The Unrelenting Decline in Pharmaceutical R&D Productivity
Aggregated at the level of the entire industry, pharmaceutical R&D productivity has been declining for the past six decades. A recent study (Scannell et al. 2012) estimated that:
“The number of new drugs approved per billion US dollars spent on R&D has halved roughly every 9 years since 1950, falling around 80‐fold in inflation‐adjusted terms”.
That same study even coined the phrase “Eroom’s Law” (see the chart above) to describe this phenomenon – so named as the reverse of the well-known “Moore’s Law” that describes the exponential increase in computing power over time in the information technology industry.
This steady decline is even more dramatic when one considers the huge advances that have been made in the scientific understanding of disease and in certain pharmaceutical R&D-enabling technologies (combinatorial chemistry, high-throughput compound screening, genomic sequencing and three-dimensional protein structure mapping to name a few), the equivalent of which in other industries would have greatly enhanced R&D productivity.
Downsides of Scale and Industrialization
By the end of the last decade, some astute observers had noted that consolidation in the pharmaceutical industry and the concomitant scaling up and industrialization of its R&D infrastructure had created diseconomies of scale, severely reducing the innovative culture of the R&D organizations and the creative risk-taking of their scientists. The then CEO of one of the largest big pharmas (GSK) published an article (Garnier 2008) arguing that organizational scale and complexity “can cause passionate engagement and courageous risk taking to give way to risk aversion, promises with no obligation to deliver, and bureaucratic inertia”. Furthermore, he propounded that the leaders of major pharmaceutical corporations had “incorrectly assumed that R&D was scalable, could be industrialized, and could be driven by detailed metrics (scorecards) and automation. The grand result: a loss of personal accountability, transparency, and the passion of scientists in discovery and development”.
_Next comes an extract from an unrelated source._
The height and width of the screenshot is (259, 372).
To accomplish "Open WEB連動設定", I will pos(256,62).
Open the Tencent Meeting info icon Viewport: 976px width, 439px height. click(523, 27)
A major quantitative study published soon afterwards by an experienced Eli Lilly executive (Munos 2009) reported a startling insight: the average annual output of approved new molecular entities (“NMEs”) per major pharmaceutical company had remained pretty much constant for nearly 60 years, irrespective of the company’s size or level of R&D investment. This fact explained why, with the industry consolidating into a smaller number of very large companies, the total number of approved NMEs being generated by the large companies was falling. To quote from the Munos paper, “Since the early 1980s [until 2007], the share of NMEs discovered by large pharmaceutical companies declined from 75% to 35%”, with the slack being taken up by small companies and academic research institutes.
A key success factor for the smaller companies and academia cited by Munos was diversity:
“By virtue of their number, small firms collectively can explore far more directions, and investigate areas that their larger, more conservative competitors avoid. However, only a small fraction of these small companies will be rewarded with an FDA approval. So individually, [they are] a much less reliable source of NMEs than large companies, but collectively, they produce more, for less”.
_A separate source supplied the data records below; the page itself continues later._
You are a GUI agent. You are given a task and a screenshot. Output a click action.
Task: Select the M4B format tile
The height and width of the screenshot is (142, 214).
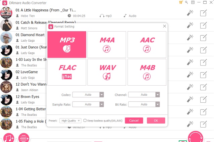point(147,72)
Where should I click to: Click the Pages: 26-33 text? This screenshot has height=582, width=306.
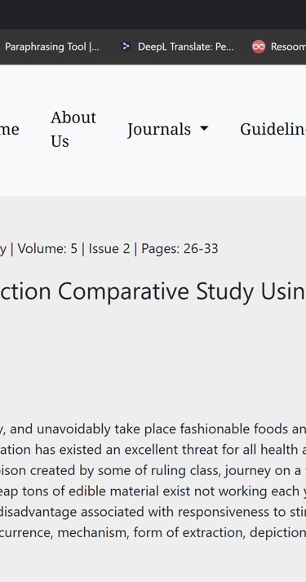pyautogui.click(x=180, y=248)
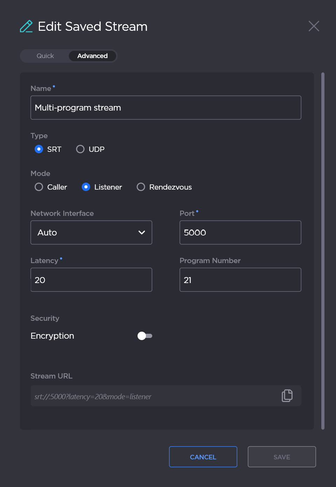Screen dimensions: 336x487
Task: Pick Rendezvous connection mode
Action: tap(141, 187)
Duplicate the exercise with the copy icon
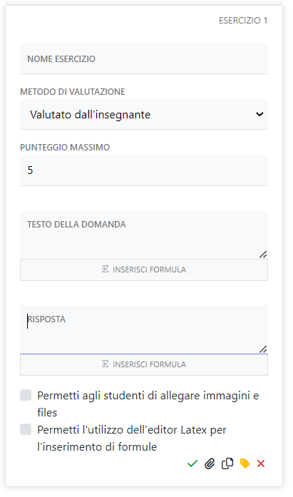293x497 pixels. (227, 463)
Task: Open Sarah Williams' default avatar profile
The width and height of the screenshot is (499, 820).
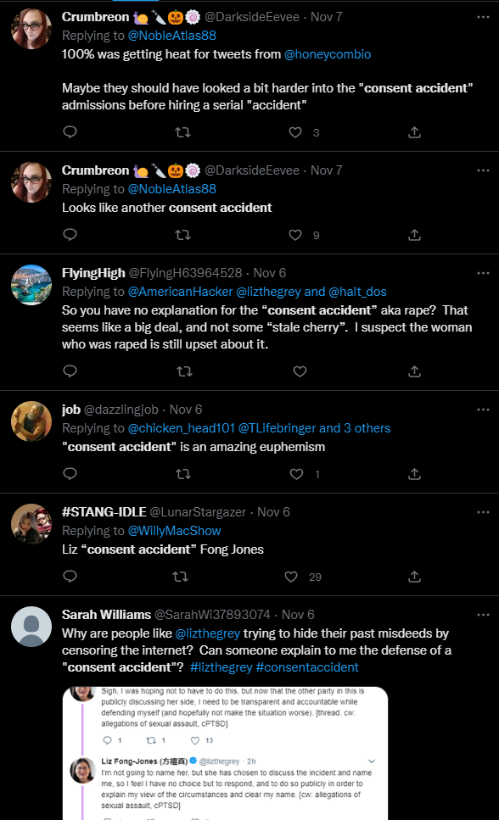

Munos goes on further to argue: “The industry must rethink its process culture. Success in the pharmaceutical industry depends on the random occurrence of a few ‘black swan’ products. Common processes that are standard practice in most companies create little value in an industry dominated by blockbusters. These include developing sales forecasts for new products, which are inaccurate nearly 80% of the time. Another example is portfolio management, which has been widely adopted by the industry as a risk management tool, but has failed to protect it from patent cliffs. During the past couple of decades, there has been a methodical attempt to codify every facet of the drug business into sophisticated processes, in an effort to reduce the variances and increase the predictability. This has produced a false sense of control over all aspects of the pharmaceutical enterprise, including innovation”.
Unrelenting Pressures from Health Economics
Pammolli and his colleagues at the IMT Institute conducted a comprehensive statistical analysis on a database of R&D projects for more than 28,000 potential medicinal compounds investigated since 1990 (as reported in Pammolli et al. 2011). They determined that the average number of approved NMEs generated per year by R&D projects started between 2000–2004 was less than half the equivalent statistic for R&D projects started between 1990 and 1999. Their analysis of productivity (as measured in terms of attrition rates, development times and the number of NMEs launched) concluded that its sharp decline was strongly correlated with:
“An increasing concentration of R&D investments in areas in which the risk of failure is high, which correspond to unmet therapeutic needs and unexploited biological mechanisms”.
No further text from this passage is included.